What Laura Bates was asking women to tell her website about was not just the heavy duty stuff, the rapes, female genital mutilations and serious criminal behaviour, but the kind of thing that all women recognise and some men refuse to acknowledge.

The kind of blokes who think it hilarious to invite women to bare their breasts “for the lads”, think it acceptable to touch women’s privates on public transport, find it amusing Trump-style to give women marks out of ten for their sex appeal. – since what else could possibly matter about them?

The young Paisley MP Mhairi Black gave heart stopping evidence in a Westminster debate the other day of the kind of daily abuse which arrived in her inbox. Abuse so disgusting that the media were unable to reprise it for their reports.

Laura Bates would not have been surprised. She too became the target of those internet trolls who, from the safety of fake names and anonymity, thought it acceptable to send hundreds of tweets warning her of particularly violent rapes if she didn’t desist.

Some went further explaining how she might be tortured before she was killed.

I mention all this because, almost inevitably, it’s become the norm to read articles complaining that the battle against casual sexism and belittling of women has gone too far. How it’s become impossible to have normal relationships with women in the office or at social gatherings in case some harpy or other calls them out for just having a laugh, just bantering, just paying them the compliment of unsolicited touching.

This pushback is coming from men who will tell you that their very masculinity is being put at risk by a monstrous regiment of women refusing to accept that boys will be boys, and why don’t they concentrate on trying to locate a sense of humour.

But here’s the thing chaps. I have yet to meet a woman who has not at some time or other been the subject of unwanted verbal or physical harassment, most often in the workplace.

Much of it has involved men more senior to them, and their failure to complain has been more about the imbalance in power and fear for their jobs, than any sense that it was OK for the men concerned to believe they were entitled to invade personal space or make gross comments.
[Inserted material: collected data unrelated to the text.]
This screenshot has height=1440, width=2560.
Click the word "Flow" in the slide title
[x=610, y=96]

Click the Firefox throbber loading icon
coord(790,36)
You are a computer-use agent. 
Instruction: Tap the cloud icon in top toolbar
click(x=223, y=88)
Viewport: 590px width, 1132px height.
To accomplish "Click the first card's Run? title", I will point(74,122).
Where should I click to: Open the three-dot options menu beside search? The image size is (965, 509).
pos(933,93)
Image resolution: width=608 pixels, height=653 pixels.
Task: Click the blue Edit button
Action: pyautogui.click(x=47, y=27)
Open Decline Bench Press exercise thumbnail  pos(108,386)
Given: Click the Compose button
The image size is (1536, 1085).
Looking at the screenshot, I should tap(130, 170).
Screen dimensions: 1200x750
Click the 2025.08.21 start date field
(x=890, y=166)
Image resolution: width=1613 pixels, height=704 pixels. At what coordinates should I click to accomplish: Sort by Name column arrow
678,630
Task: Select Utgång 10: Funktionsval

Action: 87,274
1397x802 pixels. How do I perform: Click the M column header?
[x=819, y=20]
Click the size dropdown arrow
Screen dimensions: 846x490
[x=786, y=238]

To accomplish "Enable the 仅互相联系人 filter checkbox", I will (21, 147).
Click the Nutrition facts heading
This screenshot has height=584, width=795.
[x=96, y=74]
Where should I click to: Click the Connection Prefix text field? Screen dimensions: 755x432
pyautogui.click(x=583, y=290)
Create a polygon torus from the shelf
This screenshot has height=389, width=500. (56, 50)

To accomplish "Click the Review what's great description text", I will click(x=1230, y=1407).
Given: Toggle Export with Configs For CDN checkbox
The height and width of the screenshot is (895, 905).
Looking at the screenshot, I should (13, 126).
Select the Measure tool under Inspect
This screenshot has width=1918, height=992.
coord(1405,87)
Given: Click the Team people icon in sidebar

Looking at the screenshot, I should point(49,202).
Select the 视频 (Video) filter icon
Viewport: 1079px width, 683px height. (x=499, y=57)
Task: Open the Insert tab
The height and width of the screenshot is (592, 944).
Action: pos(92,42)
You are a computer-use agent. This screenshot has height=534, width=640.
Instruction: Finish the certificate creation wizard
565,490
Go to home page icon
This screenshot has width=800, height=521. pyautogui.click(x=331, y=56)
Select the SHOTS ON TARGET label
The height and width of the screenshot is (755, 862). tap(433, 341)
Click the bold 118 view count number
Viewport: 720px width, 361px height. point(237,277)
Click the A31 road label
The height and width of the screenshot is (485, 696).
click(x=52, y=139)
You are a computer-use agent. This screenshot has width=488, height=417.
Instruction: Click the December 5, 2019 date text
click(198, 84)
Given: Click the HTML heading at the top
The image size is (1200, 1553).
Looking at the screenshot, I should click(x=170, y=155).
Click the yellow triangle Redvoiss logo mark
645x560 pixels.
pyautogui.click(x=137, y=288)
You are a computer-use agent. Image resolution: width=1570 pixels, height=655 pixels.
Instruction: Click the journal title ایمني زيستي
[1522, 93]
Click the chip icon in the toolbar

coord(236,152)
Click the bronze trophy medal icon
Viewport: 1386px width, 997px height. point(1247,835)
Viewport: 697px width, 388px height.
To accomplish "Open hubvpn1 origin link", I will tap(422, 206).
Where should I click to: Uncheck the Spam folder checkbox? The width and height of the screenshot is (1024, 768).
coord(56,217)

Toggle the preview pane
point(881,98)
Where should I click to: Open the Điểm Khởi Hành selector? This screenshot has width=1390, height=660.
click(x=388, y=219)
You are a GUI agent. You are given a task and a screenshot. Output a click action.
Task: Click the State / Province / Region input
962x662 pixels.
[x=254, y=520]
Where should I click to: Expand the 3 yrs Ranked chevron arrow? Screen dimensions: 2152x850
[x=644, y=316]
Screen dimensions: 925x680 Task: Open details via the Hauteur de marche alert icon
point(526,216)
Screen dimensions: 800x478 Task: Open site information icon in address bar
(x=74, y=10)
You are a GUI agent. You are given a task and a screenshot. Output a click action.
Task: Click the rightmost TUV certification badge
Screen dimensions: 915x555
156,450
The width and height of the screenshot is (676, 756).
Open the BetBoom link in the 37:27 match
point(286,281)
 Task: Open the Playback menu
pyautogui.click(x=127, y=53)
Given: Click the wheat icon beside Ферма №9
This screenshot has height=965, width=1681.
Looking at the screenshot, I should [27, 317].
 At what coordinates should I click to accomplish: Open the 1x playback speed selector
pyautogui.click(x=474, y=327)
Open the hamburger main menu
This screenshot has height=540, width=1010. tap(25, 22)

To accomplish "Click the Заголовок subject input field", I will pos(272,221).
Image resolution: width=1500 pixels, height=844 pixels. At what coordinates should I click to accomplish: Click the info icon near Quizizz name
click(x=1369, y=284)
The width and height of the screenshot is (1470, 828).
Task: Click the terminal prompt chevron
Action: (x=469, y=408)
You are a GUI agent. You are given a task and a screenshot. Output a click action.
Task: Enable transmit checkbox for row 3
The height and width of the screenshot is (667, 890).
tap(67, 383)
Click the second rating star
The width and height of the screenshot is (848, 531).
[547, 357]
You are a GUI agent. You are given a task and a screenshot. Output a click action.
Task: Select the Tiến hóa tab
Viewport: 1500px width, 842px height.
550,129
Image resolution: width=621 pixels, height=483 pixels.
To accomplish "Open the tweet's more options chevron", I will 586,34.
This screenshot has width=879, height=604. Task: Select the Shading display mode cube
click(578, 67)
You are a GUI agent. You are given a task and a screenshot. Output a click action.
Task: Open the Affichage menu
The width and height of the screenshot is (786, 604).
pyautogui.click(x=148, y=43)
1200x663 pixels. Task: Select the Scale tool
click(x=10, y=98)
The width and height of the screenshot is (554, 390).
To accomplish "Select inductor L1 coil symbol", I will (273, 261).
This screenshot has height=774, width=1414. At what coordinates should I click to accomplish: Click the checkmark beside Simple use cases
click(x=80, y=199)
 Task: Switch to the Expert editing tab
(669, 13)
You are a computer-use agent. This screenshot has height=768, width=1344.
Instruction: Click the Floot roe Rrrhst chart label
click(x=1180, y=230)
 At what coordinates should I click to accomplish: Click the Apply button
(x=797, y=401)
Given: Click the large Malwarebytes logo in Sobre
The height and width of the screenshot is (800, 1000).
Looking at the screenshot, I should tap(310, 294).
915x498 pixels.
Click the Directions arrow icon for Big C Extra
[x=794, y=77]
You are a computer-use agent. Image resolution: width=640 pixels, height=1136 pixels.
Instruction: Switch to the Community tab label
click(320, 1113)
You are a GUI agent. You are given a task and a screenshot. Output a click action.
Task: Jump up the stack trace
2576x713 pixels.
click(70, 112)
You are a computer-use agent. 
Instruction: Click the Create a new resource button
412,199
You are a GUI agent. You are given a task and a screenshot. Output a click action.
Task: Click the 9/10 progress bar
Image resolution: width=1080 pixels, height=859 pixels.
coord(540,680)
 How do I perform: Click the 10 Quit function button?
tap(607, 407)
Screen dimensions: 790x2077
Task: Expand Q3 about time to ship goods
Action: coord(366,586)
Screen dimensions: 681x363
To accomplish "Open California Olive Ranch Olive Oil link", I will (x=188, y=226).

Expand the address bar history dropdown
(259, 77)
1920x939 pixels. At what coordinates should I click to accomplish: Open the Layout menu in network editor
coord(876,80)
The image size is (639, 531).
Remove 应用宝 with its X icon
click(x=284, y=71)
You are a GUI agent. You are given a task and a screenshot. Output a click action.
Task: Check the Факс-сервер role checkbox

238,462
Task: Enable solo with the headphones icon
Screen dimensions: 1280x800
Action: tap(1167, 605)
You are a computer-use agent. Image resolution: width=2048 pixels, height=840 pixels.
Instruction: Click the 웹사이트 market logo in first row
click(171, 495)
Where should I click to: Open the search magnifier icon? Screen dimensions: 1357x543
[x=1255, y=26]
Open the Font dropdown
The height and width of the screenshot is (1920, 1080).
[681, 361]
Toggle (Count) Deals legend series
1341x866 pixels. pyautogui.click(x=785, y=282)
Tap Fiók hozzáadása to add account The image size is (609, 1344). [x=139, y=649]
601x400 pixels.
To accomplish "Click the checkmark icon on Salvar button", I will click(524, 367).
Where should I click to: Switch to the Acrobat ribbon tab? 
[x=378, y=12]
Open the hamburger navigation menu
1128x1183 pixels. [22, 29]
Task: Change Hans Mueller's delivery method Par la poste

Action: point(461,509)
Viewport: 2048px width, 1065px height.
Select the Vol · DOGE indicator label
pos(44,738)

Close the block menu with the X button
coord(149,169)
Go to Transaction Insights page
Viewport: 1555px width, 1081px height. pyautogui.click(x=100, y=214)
Most men have absolutely no problem behaving appropriately at work or at parties. Most men know instinctively what the ground rules are and that they are different with long standing pals as opposed to strangers or employees. And women have absolutely no difficulty with daft banter from guys they know well and will cheerfully respond in kind.

And most men, thankfully, don’t think it’s acceptable to send threatening messages to young women whose “crime” has been to draw attention to bad behaviour. While most women are perfectly capable of discerning between sexual assault and stupid commentary on their appearance.

As they say in those ridiculous adverts for betting companies: when the fun stops, STOP.